──────── RECORDS PROVIDED
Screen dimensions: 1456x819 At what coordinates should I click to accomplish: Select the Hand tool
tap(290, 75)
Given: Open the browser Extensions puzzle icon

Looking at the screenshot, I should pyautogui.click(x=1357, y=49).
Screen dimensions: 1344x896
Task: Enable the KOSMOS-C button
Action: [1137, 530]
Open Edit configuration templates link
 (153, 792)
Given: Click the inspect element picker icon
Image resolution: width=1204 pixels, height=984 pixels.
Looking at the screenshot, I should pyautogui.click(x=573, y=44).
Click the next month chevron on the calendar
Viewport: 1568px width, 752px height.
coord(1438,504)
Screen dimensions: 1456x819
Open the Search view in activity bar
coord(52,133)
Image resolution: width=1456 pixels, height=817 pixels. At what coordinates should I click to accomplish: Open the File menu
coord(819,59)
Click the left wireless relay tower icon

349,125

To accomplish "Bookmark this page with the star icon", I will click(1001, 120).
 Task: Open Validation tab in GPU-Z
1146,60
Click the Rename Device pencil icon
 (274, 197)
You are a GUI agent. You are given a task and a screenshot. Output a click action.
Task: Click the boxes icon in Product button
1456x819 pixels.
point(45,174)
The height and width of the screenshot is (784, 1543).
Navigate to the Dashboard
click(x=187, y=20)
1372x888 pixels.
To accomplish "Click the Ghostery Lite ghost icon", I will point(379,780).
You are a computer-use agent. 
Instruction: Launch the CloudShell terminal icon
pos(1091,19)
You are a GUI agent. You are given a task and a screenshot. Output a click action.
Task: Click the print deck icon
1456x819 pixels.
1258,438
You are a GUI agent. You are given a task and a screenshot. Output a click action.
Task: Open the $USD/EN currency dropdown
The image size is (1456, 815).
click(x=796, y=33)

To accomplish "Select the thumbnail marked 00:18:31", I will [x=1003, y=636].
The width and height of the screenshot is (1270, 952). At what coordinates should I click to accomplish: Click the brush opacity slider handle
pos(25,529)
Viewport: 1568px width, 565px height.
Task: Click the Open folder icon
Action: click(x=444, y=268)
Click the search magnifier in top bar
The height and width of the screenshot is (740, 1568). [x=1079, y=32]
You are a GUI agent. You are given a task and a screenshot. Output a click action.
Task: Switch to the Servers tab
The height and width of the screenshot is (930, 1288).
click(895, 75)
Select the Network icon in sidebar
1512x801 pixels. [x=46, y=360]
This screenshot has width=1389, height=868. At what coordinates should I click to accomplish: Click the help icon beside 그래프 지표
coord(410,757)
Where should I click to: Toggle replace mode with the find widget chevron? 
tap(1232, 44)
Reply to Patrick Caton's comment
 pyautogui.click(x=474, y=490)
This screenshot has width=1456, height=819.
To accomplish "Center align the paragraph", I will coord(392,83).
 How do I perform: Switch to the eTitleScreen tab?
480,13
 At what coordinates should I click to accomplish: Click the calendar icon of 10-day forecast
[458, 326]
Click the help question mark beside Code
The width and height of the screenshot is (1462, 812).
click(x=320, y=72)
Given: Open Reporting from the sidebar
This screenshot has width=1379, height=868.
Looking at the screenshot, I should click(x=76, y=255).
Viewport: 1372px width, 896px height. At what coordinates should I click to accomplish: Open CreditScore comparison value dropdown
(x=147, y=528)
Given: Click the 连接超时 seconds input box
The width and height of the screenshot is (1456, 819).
────────────────
_WHAT IS NEEDED:_ Within the records above, each line containing "will" is to be returned.

_FINISHED EXERCISE:_
To accomplish "Bookmark this page with the star icon", I will click(1001, 120).
To accomplish "Click the Ghostery Lite ghost icon", I will point(379,780).
To accomplish "Select the thumbnail marked 00:18:31", I will [x=1003, y=636].
To accomplish "Center align the paragraph", I will coord(392,83).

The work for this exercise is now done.